Exploring the Efficacy of Large Language Models in Summarizing Mental Health Counseling Sessions: A Benchmark Study

Prottay Kumar Adhikary,Aseem Srivastava,Shivani Kumar,Salam Michael Singh,Puneet Manuja,Jini K Gopinath,Vijay Krishnan,Swati Kedia,Koushik Sinha Deb,Tanmoy Chakraborty

Comprehensive summaries of sessions enable an effective continuity in mental health counseling, facilitating informed therapy planning. Yet, manual summarization presents a significant challenge, diverting experts' attention from the core counseling process. This study evaluates the effectiveness of state-of-the-art Large Language Models (LLMs) in selectively summarizing various components of therapy sessions through aspect-based summarization, aiming to benchmark their performance. We introduce MentalCLOUDS, a counseling-component guided summarization dataset consisting of 191 counseling sessions with summaries focused on three distinct counseling components (aka counseling aspects). Additionally, we assess the capabilities of 11 state-of-the-art LLMs in addressing the task of component-guided summarization in counseling. The generated summaries are evaluated quantitatively using standard summarization metrics and verified qualitatively by mental health professionals. Our findings demonstrate the superior performance of task-specific LLMs such as MentalLlama, Mistral, and MentalBART in terms of standard quantitative metrics such as Rouge-1, Rouge-2, Rouge-L, and BERTScore across all aspects of counseling components.
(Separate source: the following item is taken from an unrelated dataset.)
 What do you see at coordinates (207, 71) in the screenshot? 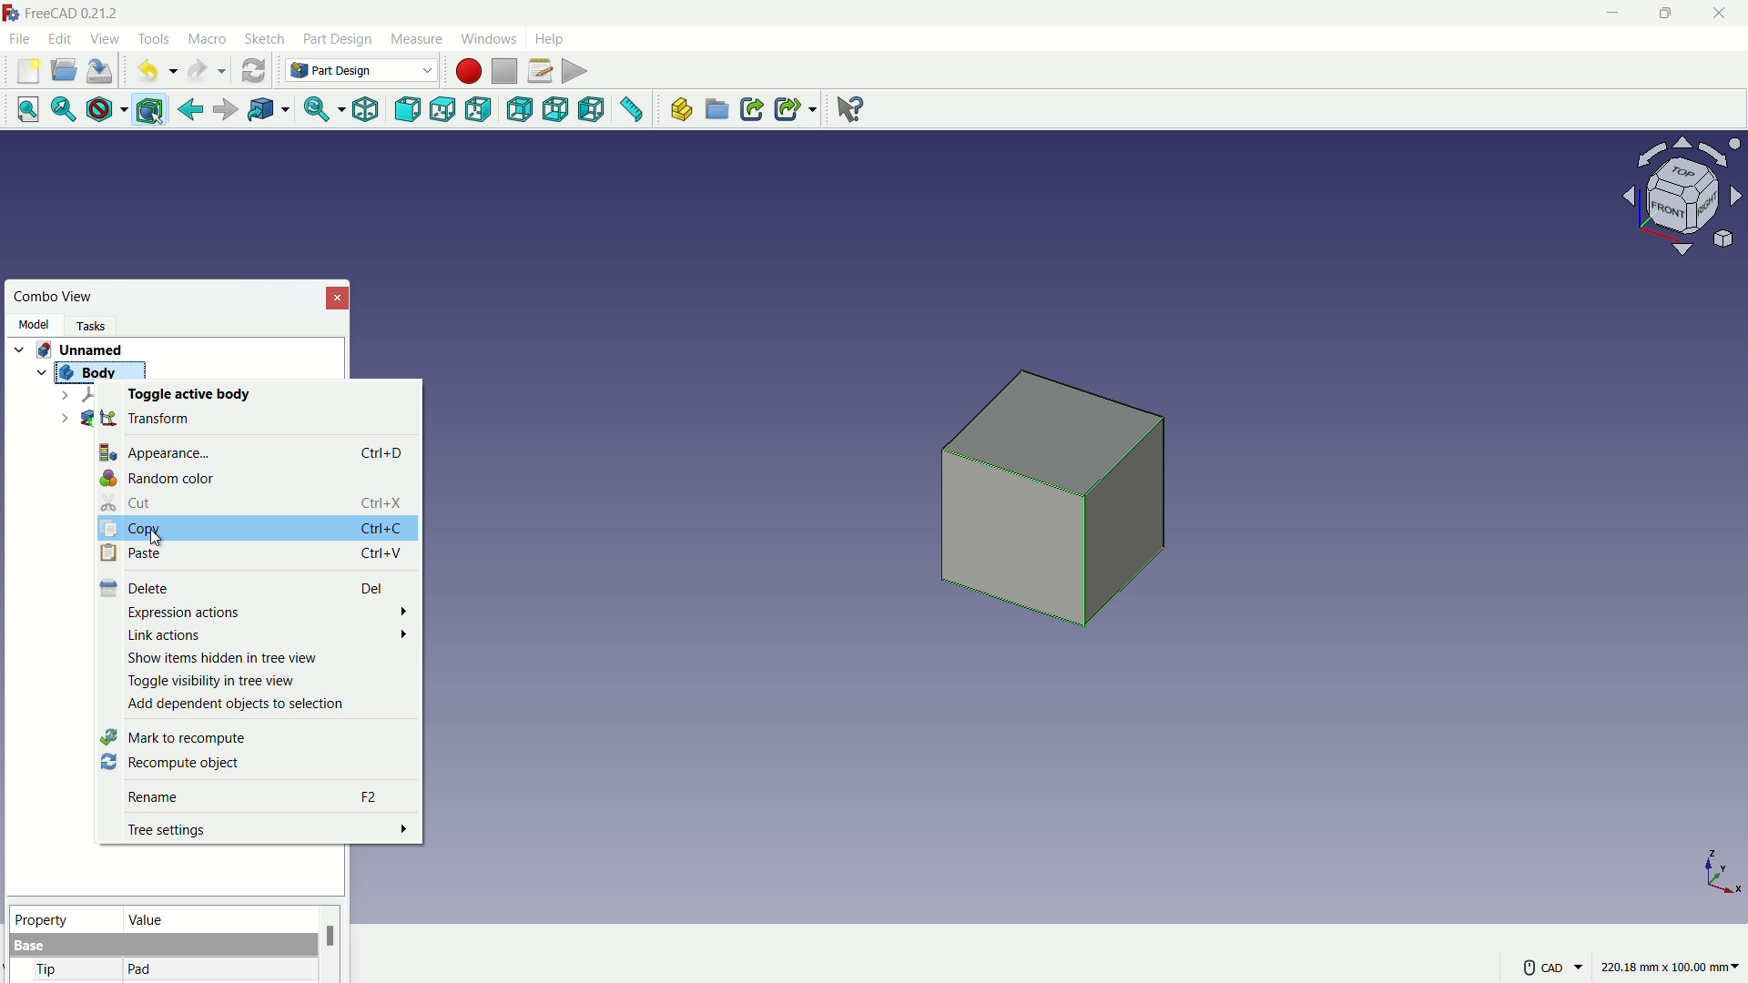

Further, expert evaluation reveals that Mistral supersedes both MentalLlama and MentalBART based on six parameters -- affective attitude, burden, ethicality, coherence, opportunity costs, and perceived effectiveness. However, these models share the same weakness by demonstrating a potential for improvement in the opportunity costs and perceived effectiveness metrics.
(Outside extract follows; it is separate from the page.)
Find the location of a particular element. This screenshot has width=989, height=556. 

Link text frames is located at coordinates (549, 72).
翻译：全面的会话摘要能够确保心理健康咨询的连续性，从而促进有效的治疗规划。然而，手动摘要面临重大挑战，会分散专家对核心咨询过程的注意力。本研究通过基于方面的摘要方法，评估了最先进的大型语言模型（LLMs）在选择性总结治疗会话不同组成部分方面的有效性，旨在为其性能设立基准。我们引入了MentalCLOUDS，一个以咨询组成部分为导向的摘要数据集，包含191个咨询会话及其聚焦于三个不同咨询组成部分（即咨询方面）的摘要。此外，我们评估了11个最先进的大型语言模型在处理咨询中组成部分导向摘要任务中的能力。生成的摘要通过标准摘要指标进行定量评估，并由心理健康专业人员通过定性验证。研究结果表明，任务特异性大型语言模型（如MentalLlama、Mistral和MentalBART）在咨询组成部分的所有方面均表现出优越性能，依据标准定量指标（如Rouge-1、Rouge-2、Rouge-L和BERTScore）。此外，专家评估显示，Mistral在六个参数（情感态度、负担、伦理、连贯性、机会成本和感知有效性）上均优于MentalLlama和MentalBART。然而，这些模型存在共同的弱点，即在机会成本和感知有效性指标上仍有改进空间。